Woeser started off as a journalist in Sichuan and then became editor of the Chinese language magazine Tibetan Literature (xizang wenxue) in Lhasa. In 2004 she she was accused of “political errors” in her writings and removed from her position in the Tibet Cultural Association and expelled from her work unit in Lhasa. This meant having all health, retirement and other benefits terminated and being evicted from her home.. Her book Notes on Tibet (xizang biji), a collection of essays relating to Tibet’s history, personalities and way of life, was officially banned. To make things easier on her family in Tibet, she moved to Beijing to live with friends. I can imagine her staring out of a grimy apartment window at the agent-orange sky of this mega-dystopian city, as she wrote this line of a poem in November 2004:

“Far from home, amidst foreigners, eternal strangers”.

She started her first blog in 2005, setting new standards for frank discussions on issues as AIDS in Tibet, the Tibet railway, The Cultural Revolution in Tibet, and the March 10th Uprising, which are not only highly sensitive but dangerous to think about aloud. Last year two of her blogs Maroon Map (visited largely by Tibetan readers) and Oser’s Blog (visited by Chinese readers) were shut down. They were closed by the websites that hosted them – Tibetcul.net, a Tibetan cultural portal, and Daqi.com, a local blog platform – presumably on government orders amid a continuing wave of online censorship in China. Her website was recently hacked. In the overwrought atmosphere of nationalist fervor in China she probably gets a lot of hate-mail.

The woman is fearless. She gave an interview on the Channel 4 documentary Preparing Tibet For the Olympics and described China’s rule in Tibet as colonialism – which I thought was smart. The word “colonialism” does have the negative connotation of a foreign power conquering and exploiting a separate and distinct country or people, but probably does not raise red flags at the Ministry of Truth in Beijing because of its regular usage in Communist propaganda against Japan and Western nations.

Last year she was awarded the Freedom of Expression Prize 2007, by the Norwegian Authors Union.

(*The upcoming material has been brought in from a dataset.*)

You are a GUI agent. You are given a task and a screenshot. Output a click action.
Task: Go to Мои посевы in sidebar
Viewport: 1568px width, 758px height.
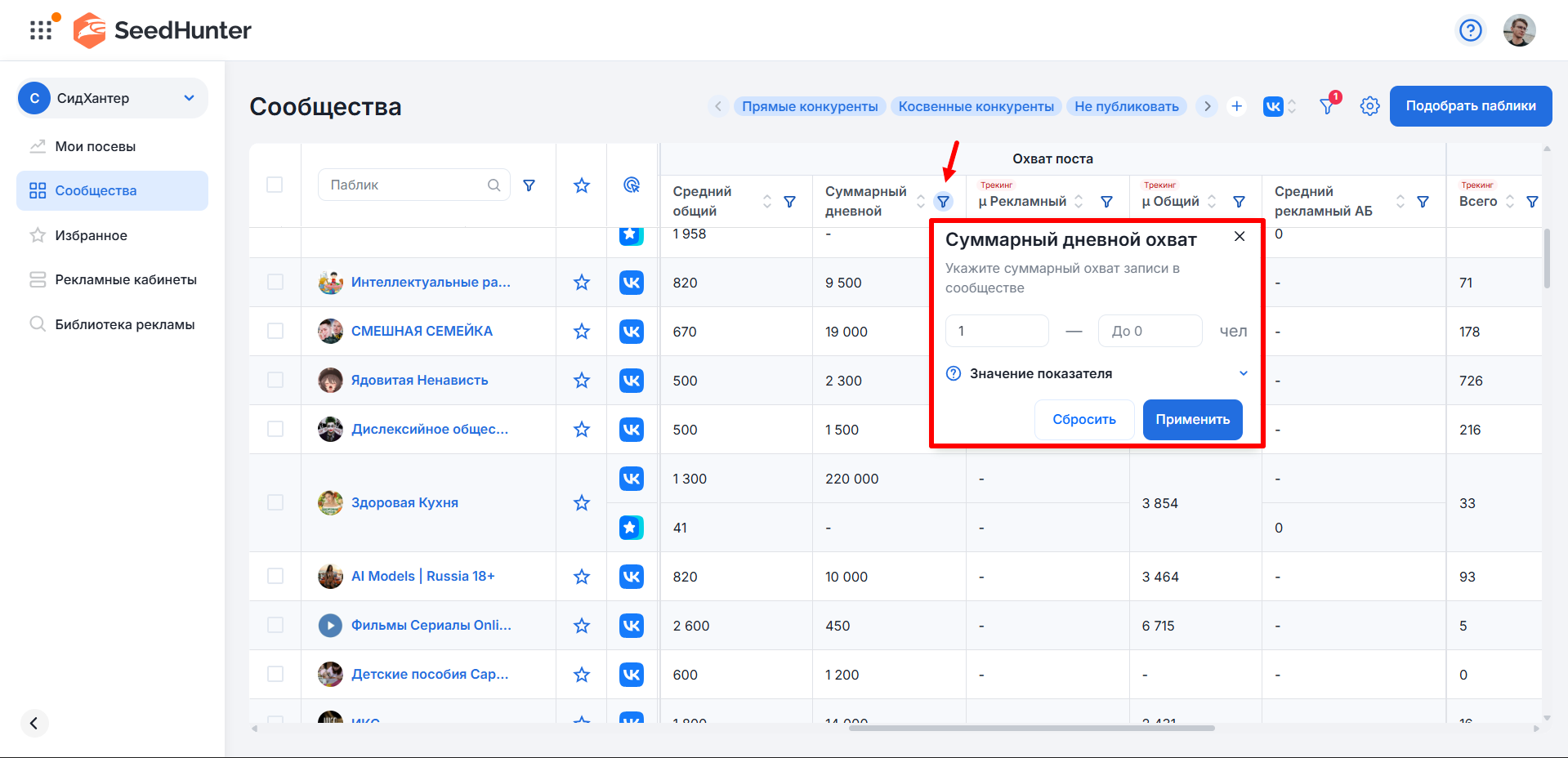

But she could not travel to Oslo to collect her prize. She has been prohibited from applying for a passport to leave the country.

Woeser’s Tibet Updates provide invaluable detailed information on all that has happened and is happening in Tibet now. Her writing provides a stark immediacy to events and brings them up-close and personal as no report by foreign journalists or “experts” can, not even the scribblings of exile writers like myself. The excerpt below is from Tibet Update 3:

“The human rights situation in Tibetan areas, including Lhasa, is very poor, in Lhasa alone, over 150 Tibetans were killed during March 14 Incident. It is learned that up to now since March 14, when some Tibetans in Lhasa passed away, and their relatives took the corpse of the dead to the Sky Burial site (i.e. the Drigungthil sky burial platform), the wrapped corpses would be open and checked by the military police who set up checkpoints on the way. They were checking to see whether they were victims shot during March 14 Incident. This is the greatest disrespect and an act of profanity toward the deceased.”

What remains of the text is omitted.